* [TASK] Below are records with pictures; copy word for word only the lines between the line with "Switch to the" and the line with "Click the Saksoversikt folder icon", inclusive, and drop the pictures.

Segment Start: DATA PROVIDED

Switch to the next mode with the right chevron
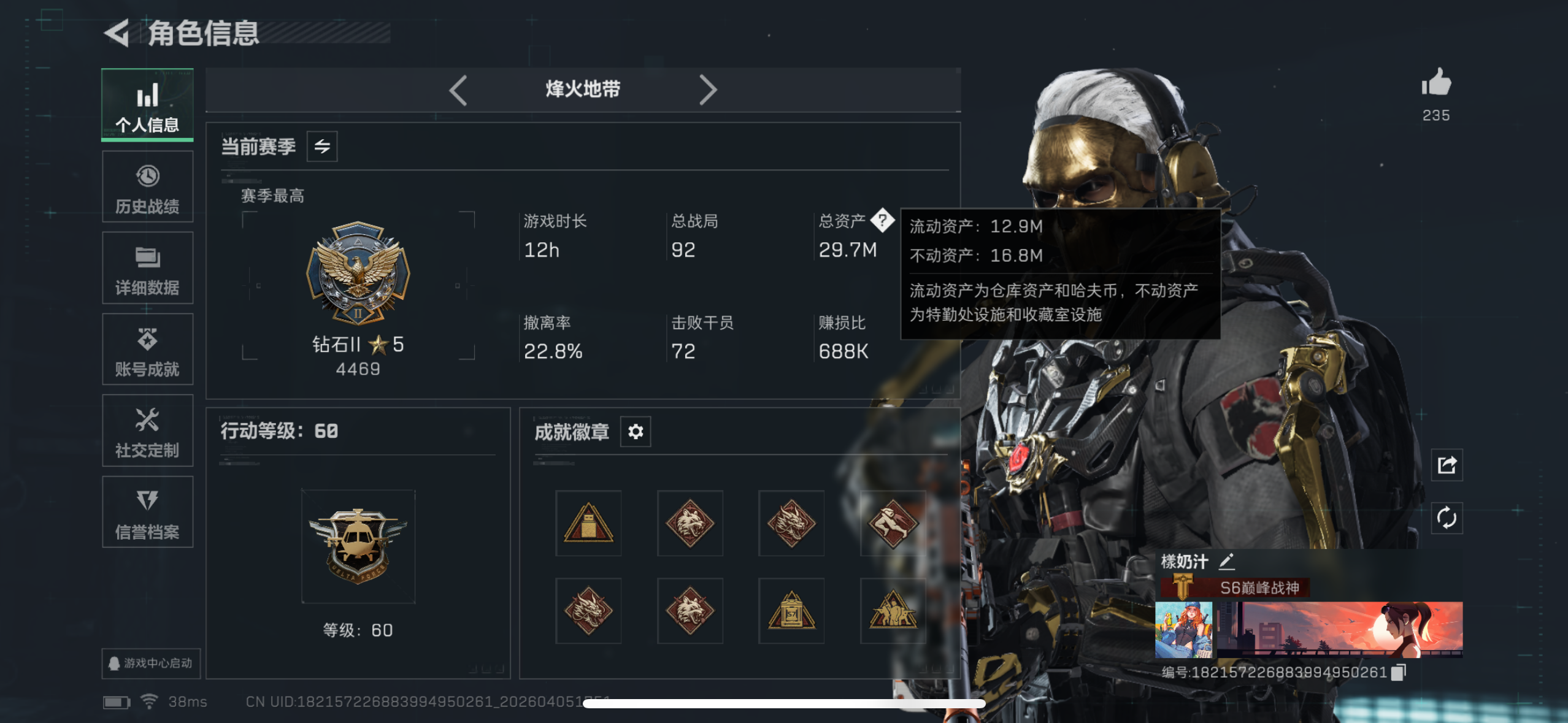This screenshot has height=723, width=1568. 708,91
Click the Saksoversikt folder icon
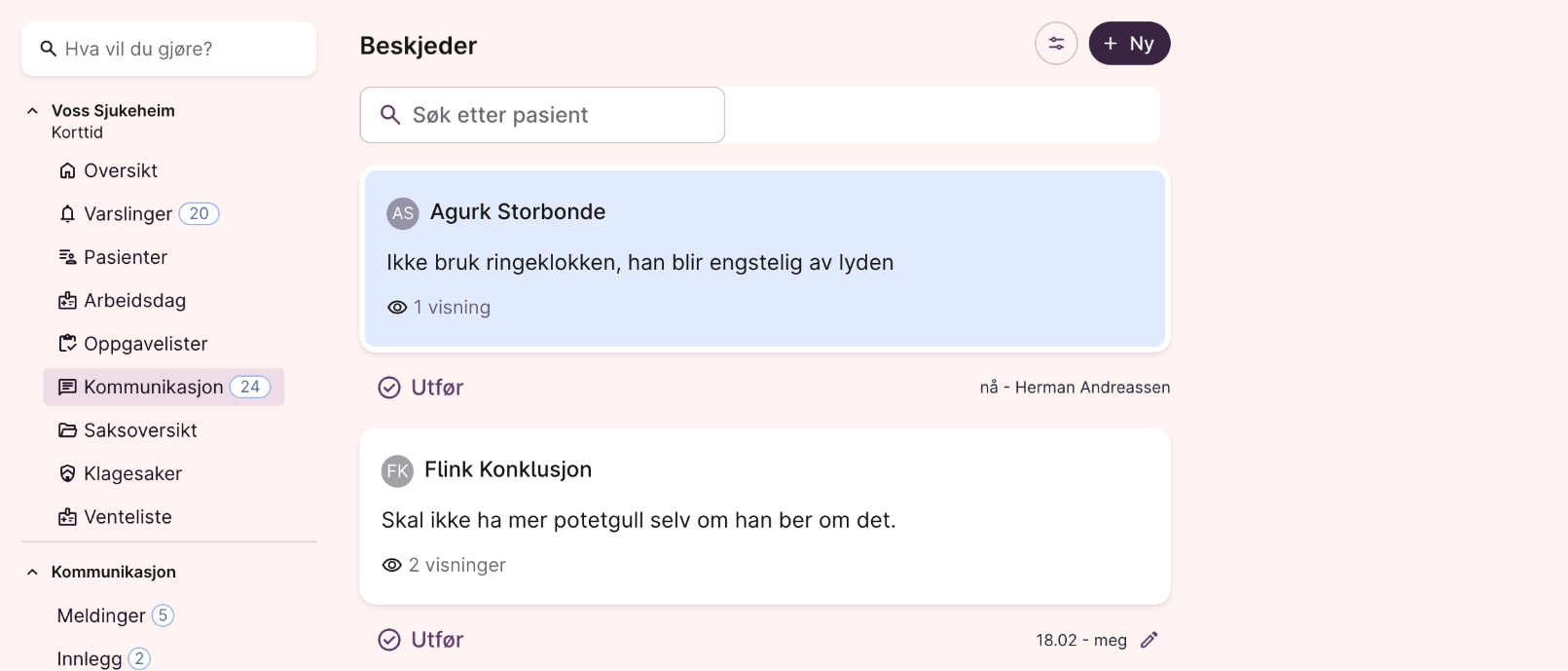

Segment End: DATA PROVIDED
Segment Start: DATA PROVIDED

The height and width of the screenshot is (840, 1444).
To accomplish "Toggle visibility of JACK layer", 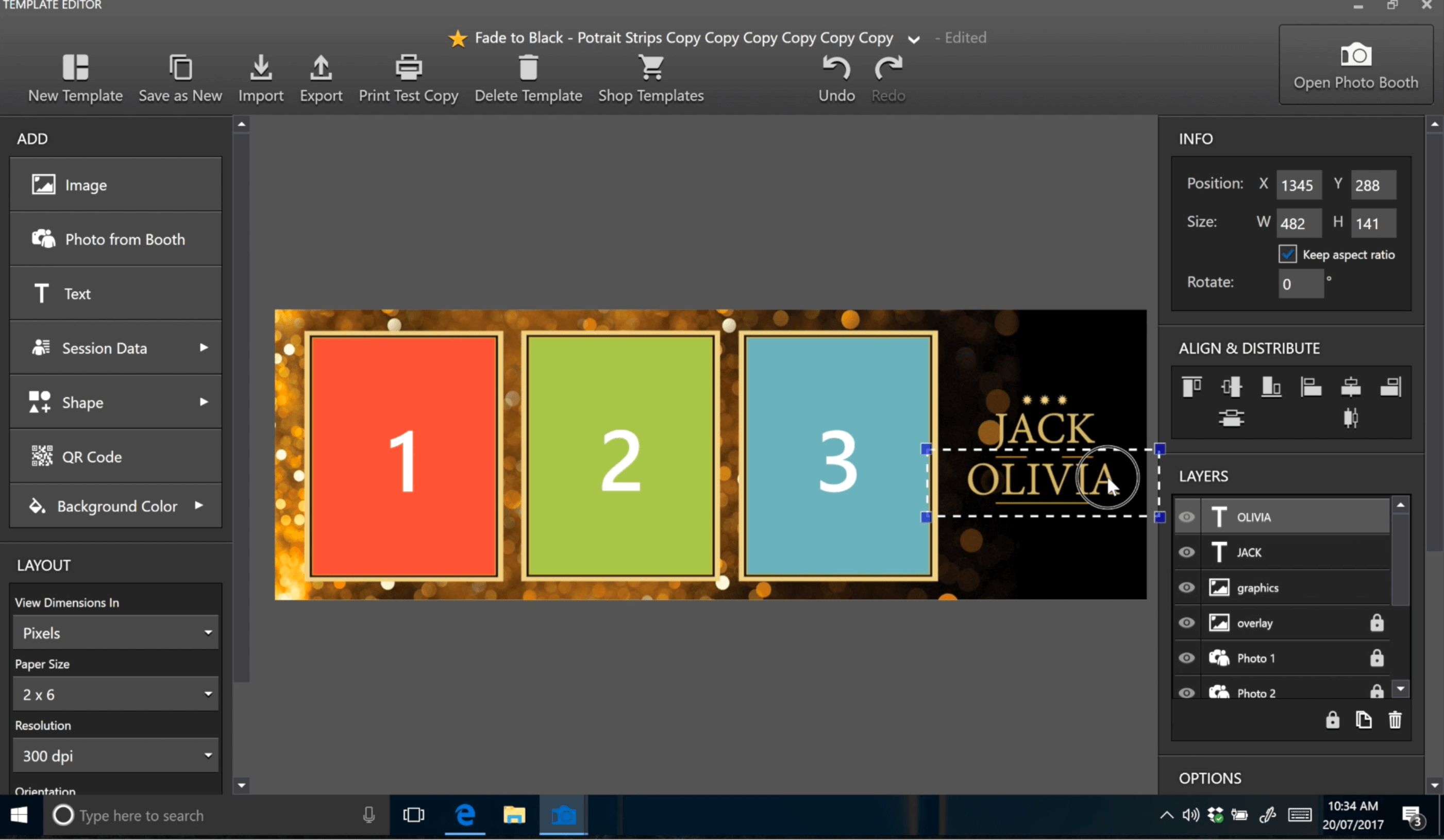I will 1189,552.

Segment End: DATA PROVIDED

* [SOLUTION FOR THIS TASK]
Switch to the next mode with the right chevron
This screenshot has height=723, width=1568. 708,91
Click the Saksoversikt folder icon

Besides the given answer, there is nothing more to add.